In fact, the Fighting Irish, who went unbeaten and will play for the national championship, was selected No. 25 by the coaches in their preseason poll, right behind ...
Right behind Auburn, which was selected No. 24, a team not good enough to so much as win an SEC game and that just fired Gene Chizik as its coach, two years following winning a national championship.
Of course, the AP, which is a media poll, didn’t rank Notre Dame at all.
If there is any lesson in this, it is not to put too much stock in the polls, be they preseason or during the season.
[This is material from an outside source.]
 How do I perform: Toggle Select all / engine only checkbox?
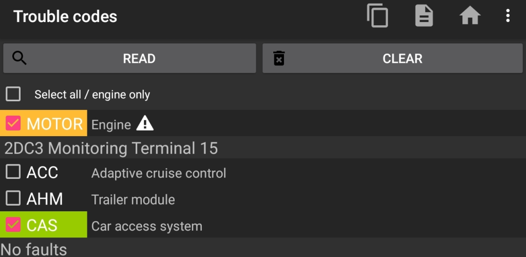coord(13,94)
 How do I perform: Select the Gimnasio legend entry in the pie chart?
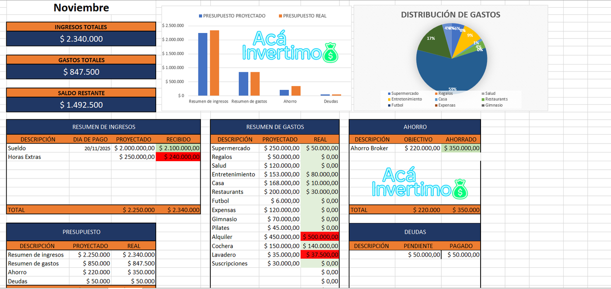click(494, 105)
Think about this Top 25 preseason poll that the coaches’ put together. The No. 1 team was LSU, followed by Alabama — a no-brainer — and USC, also a no-brainer of a different sort. Fourth was Oklahoma, fifth Oregon, sixth Georgia, seventh Florida State, eighth Michigan, ninth South Carolina and the No. 10 team was another doozy in Arkansas.
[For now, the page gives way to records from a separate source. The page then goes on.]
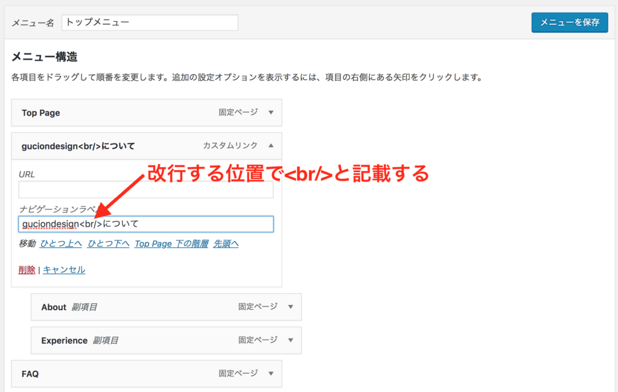
Task: Click the ひとつ下へ move link
Action: coord(109,244)
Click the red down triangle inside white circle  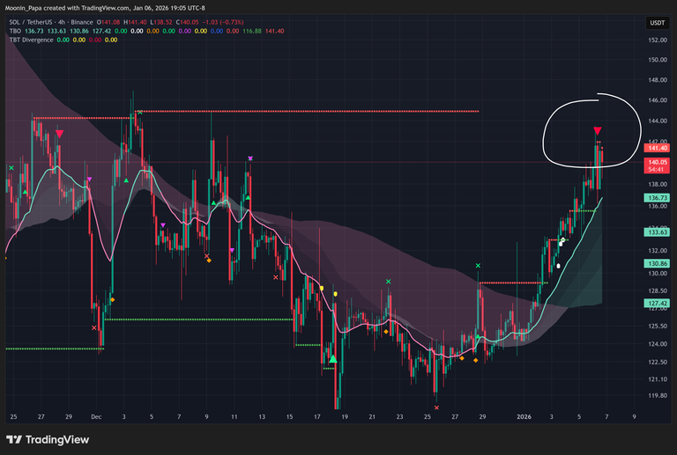coord(598,131)
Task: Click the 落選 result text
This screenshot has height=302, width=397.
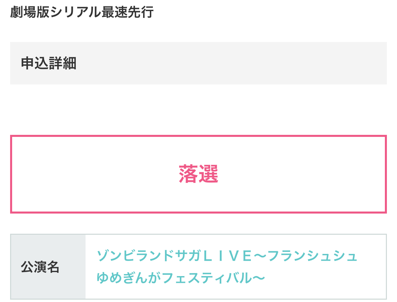Action: tap(198, 174)
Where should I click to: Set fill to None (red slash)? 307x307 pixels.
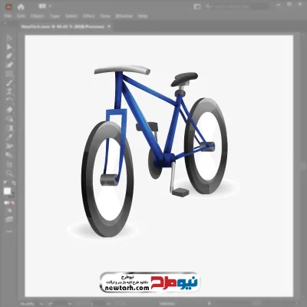click(12, 203)
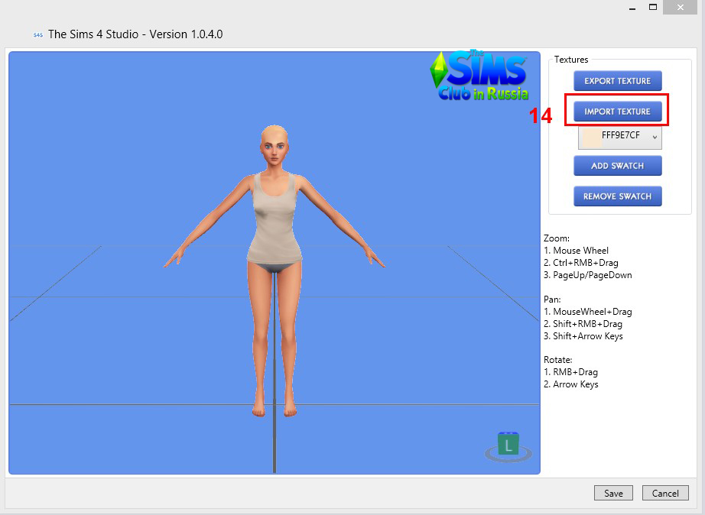Image resolution: width=705 pixels, height=515 pixels.
Task: Click the window title text showing Version 1.0.4.0
Action: pos(135,34)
West Virginia, by the way, was 11th and rose as high as fourth before the defense exposed the Mountaineers as just another football team.
But, for a moment, let us go back to Kansas State, which had risen into the No. 1 spot in the nation before being embarrassed by lowly Baylor, knocking them out of the BCS and leaving the Big 12 without a representative in the title game.
How could this team that went into its next-to-last game of the regular season unbeaten be so badly overlooked in the preseason by coaches and media? How could it be picked behind a West Virginia team, for example, that it would maul, 55-14, when they met in the regular season?
Rhodes had his own take on that.
“I think you look at their team and you see — and I mean this with all due respect — Joe College average football players,” he began. “You don’t see all these guys the draft prognosticators are talking about. You just see an ordinary man’s football team, but that’s still pretty important, especially when you have Collin Klein at quarterback. With him on the field they can beat anyone in the country.”
Ah, Collin Klein, the quarterback. Again, let’s go back to the preseason, to a time when Landry Jones of Oklahoma and Geno Smith of West Virginia were the hot QB names in the Big 12, each putting together a marvelous season.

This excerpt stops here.